◆ **Requirements**
Rewrite everything in the records from the line containing "Where should I" down to the line containing "click(x=307, y=9)", replacing "Customize menu" with "Options menu" and leaving the rest of those lines unchanged.

◆ **Extracted information**
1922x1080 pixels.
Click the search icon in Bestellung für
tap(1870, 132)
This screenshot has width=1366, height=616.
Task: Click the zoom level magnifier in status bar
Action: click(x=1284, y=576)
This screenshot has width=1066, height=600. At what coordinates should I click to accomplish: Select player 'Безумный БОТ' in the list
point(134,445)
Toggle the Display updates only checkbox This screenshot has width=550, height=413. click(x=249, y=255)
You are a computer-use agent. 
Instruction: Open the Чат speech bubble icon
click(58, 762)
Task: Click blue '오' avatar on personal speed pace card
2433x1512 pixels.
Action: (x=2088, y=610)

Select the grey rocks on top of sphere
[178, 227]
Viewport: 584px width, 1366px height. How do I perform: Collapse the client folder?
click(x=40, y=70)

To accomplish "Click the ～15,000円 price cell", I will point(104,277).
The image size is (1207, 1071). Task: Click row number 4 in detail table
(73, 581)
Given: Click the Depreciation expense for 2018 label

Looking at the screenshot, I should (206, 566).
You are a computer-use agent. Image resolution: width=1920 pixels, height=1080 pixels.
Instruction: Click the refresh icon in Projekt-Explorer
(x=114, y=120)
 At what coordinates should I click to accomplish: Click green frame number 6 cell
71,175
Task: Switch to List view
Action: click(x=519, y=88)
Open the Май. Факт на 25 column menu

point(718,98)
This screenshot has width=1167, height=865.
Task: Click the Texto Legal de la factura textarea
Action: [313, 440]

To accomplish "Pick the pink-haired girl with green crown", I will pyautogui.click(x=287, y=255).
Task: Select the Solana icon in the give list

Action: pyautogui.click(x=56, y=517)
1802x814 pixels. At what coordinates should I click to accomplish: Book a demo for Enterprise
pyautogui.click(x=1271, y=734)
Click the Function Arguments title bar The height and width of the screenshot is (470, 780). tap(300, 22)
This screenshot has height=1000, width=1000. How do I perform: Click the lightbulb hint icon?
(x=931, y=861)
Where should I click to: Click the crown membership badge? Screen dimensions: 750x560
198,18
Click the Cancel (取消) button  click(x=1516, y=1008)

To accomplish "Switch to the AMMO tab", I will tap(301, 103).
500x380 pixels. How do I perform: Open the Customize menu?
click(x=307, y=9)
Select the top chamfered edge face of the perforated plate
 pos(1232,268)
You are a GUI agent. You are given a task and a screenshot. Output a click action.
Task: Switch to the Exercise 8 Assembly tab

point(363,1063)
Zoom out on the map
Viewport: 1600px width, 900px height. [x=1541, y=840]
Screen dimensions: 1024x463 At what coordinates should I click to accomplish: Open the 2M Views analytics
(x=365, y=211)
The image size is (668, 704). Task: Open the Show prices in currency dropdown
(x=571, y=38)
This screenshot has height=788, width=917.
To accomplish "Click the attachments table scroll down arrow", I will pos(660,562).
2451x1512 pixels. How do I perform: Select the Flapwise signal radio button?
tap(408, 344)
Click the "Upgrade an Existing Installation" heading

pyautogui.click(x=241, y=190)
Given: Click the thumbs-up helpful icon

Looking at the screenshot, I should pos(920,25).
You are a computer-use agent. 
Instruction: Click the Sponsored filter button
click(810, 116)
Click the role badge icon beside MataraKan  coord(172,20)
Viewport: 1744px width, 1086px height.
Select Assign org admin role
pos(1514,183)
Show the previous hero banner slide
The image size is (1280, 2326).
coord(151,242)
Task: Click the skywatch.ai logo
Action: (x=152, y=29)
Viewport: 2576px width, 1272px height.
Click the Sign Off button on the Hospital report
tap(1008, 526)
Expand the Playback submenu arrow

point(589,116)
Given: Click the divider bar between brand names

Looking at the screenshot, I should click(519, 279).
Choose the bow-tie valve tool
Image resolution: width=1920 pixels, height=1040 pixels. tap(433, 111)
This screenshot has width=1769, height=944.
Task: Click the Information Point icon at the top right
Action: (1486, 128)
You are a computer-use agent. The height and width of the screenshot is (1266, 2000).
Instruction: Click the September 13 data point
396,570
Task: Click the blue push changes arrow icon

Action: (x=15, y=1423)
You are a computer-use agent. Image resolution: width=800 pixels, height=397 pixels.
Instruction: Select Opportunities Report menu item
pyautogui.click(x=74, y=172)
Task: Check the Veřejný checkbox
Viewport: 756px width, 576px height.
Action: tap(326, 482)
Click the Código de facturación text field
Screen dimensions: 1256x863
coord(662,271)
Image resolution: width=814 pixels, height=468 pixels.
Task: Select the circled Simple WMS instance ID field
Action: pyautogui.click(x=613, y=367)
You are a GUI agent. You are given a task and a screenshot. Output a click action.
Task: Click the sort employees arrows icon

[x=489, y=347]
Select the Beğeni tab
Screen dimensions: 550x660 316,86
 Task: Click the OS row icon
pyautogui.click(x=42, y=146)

◆ **The result**
Where should I click to: Click the crown membership badge? Screen dimensions: 750x560
198,18
Click the Cancel (取消) button  click(x=1516, y=1008)

To accomplish "Switch to the AMMO tab", I will tap(301, 103).
500x380 pixels. How do I perform: Open the Options menu?
click(x=307, y=9)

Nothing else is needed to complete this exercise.